The classification of records is fundamental recordkeeping activity. It is defined in the international standard ISO 15489-1:2016 (Information and Documentation – Records Management) as the ‘systematic identification and/or arrangement of business activities and/or records into categories according to logically structured conventions, methods and procedural rules‘. (Terms and Definitions, 3.4)
The purpose of classification is defined by State Records NSW as follows: ‘In records management, records are classified according to the business functions and activities which generate the records. This functional approach to classification means that classification can be used for a range of records management purposes, including appraisal and disposal, determining handling, storage and security requirements, and setting user permissions, as well as providing a basis for titling and indexing‘. (Records Classification, accessed 13 January 2021.)
The ever-increasing volume of digital records, the many different ways to create them, and the multitude of record types that are created and storage locations, have made it more difficult to accurately and consistently manually classify records, including through the creation of pre-defined ‘containers’ or aggregations based on classification terms. Despite this, the requirement to link the classification of records with their retention and and disposal remains.

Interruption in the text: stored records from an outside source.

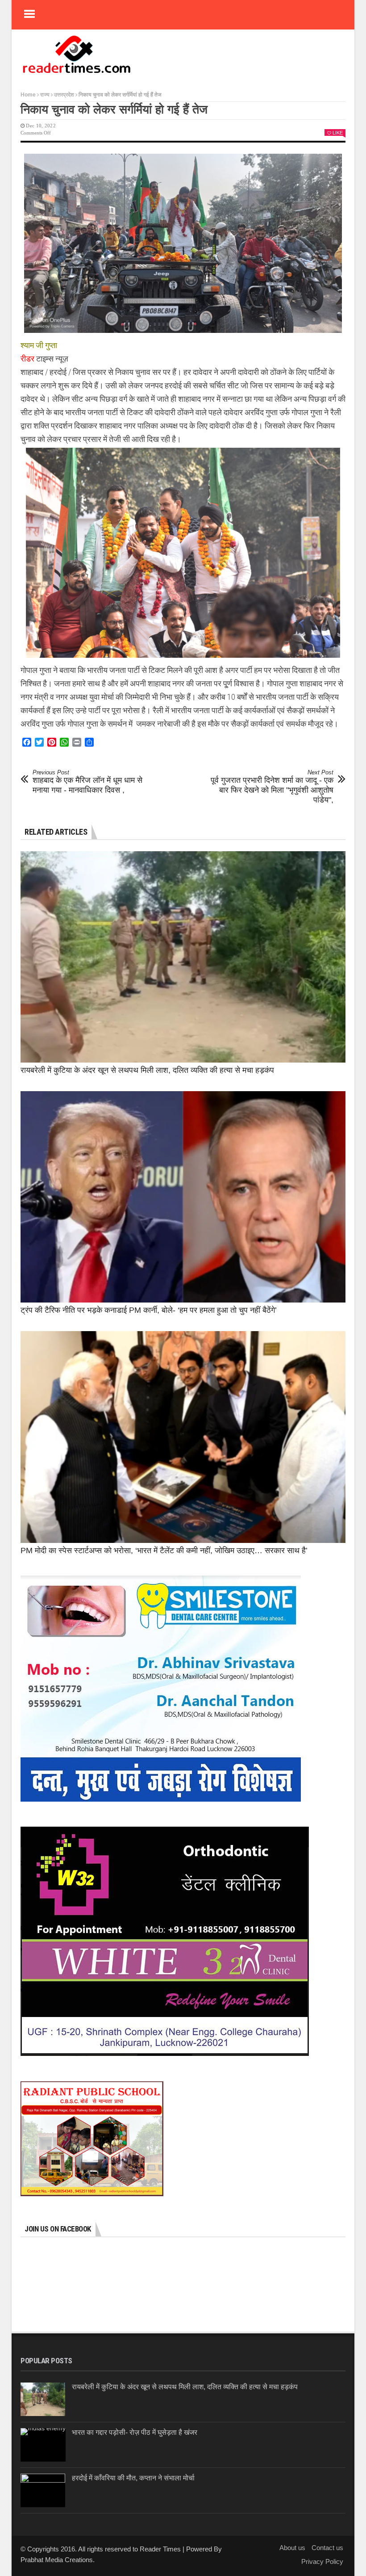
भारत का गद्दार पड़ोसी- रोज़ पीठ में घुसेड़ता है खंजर (134, 2432)
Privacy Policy (322, 2561)
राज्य (45, 95)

For over three decades, Microsoft’s applications and technology platforms have been used to create, capture, store and manage records. Some of these records (in the earlier period) were printed and placed on paper files, or stored (from around 2000) in dedicated electronic document and records management (EDRM) systems.
But the volume and type of digital content, including with new types of records (e.g., chat messages) and storage locations, continues to grow. In response, Microsoft invested heavily in addressing the need to classify records ‘at scale’.
This post looks at various ways to classify records, for retention and disposition purposes, in Microsoft 365.
The old-school, manual method – metadata
Most of the records in Microsoft 365 will be created, captured or stored in one of the four primary workloads: Exchange mailboxes, SharePoint sites/libraries, MS Teams chats (a ‘compliance copy’ of which is stored in Exchange mailboxes), and OneDrive for Business libraries. Some records may also exist in Yammer or other web page content (e.g., intranet).
Most SharePoint sites as well as Teams (that have a SharePoint site) will be created according to some form of business need to create, capture, store and share records; that is, the site or team purpose may be based on a business function or activity. This way of grouping records may in some ways be used as a way to classify records – by SharePoint site (e.g., function) or document library (e.g., activity).
Records may be stored in multiple document libraries, or within a folder structure of a single library.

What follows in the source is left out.